* **TEXT PASSAGE**
+--

Stephen A. Mansfield, Asst. U.S. Atty., Los Angeles, Cal., for plaintiff-appellant.

Maxwell S. Keith, Los Angeles, Cal., for defendant-appellee.

Appeal from the United States District Court for the Central District of California.

Before FLETCHER, CANBY, and BOOCHEVER, Circuit Judges.


The memorandum disposition in the above-entitled case filed June 18, 1991 is amended and redesignated a per curiam opinion.



The United States appeals an order of the district court expunging James P. Smith's criminal record. The district court believed that under its inherent equitable powers it could expunge all record of Smith's felony convictions, without any finding or allegation that the convictions were unconstitutional or in violation of statutory authority. The court relied on Smith's "otherwise clean background," the relatively minor nature of his offenses, his successful completion of the five-year probationary term imposed for those convictions, and his laudable purpose for seeking the expunction--to reenlist in the United States Army Reserves during the Persian Gulf War.1  745 F. Supp. 1553.

+--

* **INFORMATION SUPPLIED**
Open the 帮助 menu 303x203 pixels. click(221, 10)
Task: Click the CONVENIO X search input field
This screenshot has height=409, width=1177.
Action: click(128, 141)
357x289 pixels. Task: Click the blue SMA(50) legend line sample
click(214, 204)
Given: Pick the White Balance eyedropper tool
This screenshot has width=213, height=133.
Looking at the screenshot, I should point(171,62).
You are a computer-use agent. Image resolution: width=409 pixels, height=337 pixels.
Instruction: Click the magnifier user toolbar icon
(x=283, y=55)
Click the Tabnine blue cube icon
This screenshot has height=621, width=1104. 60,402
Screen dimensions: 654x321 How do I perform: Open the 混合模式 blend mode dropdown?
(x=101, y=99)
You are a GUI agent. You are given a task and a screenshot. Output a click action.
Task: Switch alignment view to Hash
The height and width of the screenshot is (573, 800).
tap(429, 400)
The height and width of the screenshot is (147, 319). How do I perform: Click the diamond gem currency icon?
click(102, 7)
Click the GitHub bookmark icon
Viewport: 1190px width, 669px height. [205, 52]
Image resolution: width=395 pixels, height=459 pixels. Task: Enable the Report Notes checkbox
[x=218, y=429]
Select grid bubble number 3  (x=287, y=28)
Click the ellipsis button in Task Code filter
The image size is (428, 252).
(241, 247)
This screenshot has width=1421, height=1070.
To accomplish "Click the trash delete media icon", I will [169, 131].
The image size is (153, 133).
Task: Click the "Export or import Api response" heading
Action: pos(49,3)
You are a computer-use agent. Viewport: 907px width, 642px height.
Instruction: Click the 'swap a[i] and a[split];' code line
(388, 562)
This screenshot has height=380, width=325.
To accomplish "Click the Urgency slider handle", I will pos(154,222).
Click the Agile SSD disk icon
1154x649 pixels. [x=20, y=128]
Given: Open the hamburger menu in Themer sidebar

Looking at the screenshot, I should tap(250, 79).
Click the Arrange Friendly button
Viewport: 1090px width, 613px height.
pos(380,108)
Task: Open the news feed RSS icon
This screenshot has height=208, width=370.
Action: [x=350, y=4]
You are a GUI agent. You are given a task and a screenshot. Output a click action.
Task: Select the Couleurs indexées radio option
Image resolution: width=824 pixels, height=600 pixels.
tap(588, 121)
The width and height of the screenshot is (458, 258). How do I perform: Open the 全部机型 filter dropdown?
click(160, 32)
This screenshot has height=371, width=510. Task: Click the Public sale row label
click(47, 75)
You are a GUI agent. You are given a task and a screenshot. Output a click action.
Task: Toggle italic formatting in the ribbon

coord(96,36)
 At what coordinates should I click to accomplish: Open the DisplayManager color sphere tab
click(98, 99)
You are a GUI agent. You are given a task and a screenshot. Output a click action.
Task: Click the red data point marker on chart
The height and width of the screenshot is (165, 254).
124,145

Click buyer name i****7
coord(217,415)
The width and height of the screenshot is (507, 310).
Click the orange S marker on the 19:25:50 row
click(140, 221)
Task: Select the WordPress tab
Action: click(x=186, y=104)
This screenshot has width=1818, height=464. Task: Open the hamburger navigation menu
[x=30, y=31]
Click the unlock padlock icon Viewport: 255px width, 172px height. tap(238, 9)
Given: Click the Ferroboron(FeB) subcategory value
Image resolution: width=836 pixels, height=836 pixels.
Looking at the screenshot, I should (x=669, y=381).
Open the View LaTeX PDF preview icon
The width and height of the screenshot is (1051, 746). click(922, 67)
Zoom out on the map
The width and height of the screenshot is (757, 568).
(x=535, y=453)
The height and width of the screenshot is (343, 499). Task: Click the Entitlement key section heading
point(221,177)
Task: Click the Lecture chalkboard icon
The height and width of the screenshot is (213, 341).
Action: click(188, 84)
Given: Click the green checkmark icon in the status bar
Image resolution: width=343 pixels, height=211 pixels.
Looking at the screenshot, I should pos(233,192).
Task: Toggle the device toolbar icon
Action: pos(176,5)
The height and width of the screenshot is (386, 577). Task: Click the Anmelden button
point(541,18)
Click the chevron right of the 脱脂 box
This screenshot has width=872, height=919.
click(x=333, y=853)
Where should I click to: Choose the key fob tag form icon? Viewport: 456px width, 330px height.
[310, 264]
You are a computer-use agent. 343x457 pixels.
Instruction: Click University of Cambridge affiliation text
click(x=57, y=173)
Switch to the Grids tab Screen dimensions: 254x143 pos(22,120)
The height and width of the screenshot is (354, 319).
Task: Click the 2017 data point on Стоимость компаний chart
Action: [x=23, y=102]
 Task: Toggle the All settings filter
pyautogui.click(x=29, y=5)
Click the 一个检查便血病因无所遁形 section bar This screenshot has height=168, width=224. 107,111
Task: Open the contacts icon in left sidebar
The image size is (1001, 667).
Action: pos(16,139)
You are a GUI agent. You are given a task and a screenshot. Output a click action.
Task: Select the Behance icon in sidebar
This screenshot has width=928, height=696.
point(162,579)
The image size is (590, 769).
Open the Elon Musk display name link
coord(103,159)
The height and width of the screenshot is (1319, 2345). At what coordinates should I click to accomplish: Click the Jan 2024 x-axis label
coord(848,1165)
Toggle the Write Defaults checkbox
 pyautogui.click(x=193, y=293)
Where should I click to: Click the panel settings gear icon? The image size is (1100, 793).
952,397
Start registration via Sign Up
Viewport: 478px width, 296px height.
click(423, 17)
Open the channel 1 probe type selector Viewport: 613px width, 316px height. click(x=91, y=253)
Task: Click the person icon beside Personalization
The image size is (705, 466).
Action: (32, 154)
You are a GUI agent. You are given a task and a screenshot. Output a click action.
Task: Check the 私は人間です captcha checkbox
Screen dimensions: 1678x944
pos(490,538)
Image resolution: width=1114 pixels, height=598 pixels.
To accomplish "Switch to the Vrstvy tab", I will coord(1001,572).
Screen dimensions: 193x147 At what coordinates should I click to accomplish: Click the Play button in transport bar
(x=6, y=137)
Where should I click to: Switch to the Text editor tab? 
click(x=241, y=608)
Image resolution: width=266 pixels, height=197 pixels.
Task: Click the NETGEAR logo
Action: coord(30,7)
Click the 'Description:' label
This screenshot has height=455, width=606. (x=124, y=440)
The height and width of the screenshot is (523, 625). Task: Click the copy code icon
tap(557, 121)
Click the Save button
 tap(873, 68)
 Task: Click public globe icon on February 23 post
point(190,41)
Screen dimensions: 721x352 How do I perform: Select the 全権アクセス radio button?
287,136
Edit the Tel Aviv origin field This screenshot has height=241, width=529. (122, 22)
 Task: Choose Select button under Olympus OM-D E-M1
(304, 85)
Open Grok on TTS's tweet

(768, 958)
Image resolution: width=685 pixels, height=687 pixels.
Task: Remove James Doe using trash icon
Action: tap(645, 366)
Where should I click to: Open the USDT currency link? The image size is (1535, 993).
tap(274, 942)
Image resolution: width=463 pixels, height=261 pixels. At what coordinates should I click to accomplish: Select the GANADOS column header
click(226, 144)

+--

* **GOAL**
Reproduce the court opinion word for word from "Stephen A. Mansfield, Asst." up to and including "per curiam opinion.".

* **REPLY**
Stephen A. Mansfield, Asst. U.S. Atty., Los Angeles, Cal., for plaintiff-appellant.

Maxwell S. Keith, Los Angeles, Cal., for defendant-appellee.

Appeal from the United States District Court for the Central District of California.

Before FLETCHER, CANBY, and BOOCHEVER, Circuit Judges.


The memorandum disposition in the above-entitled case filed June 18, 1991 is amended and redesignated a per curiam opinion.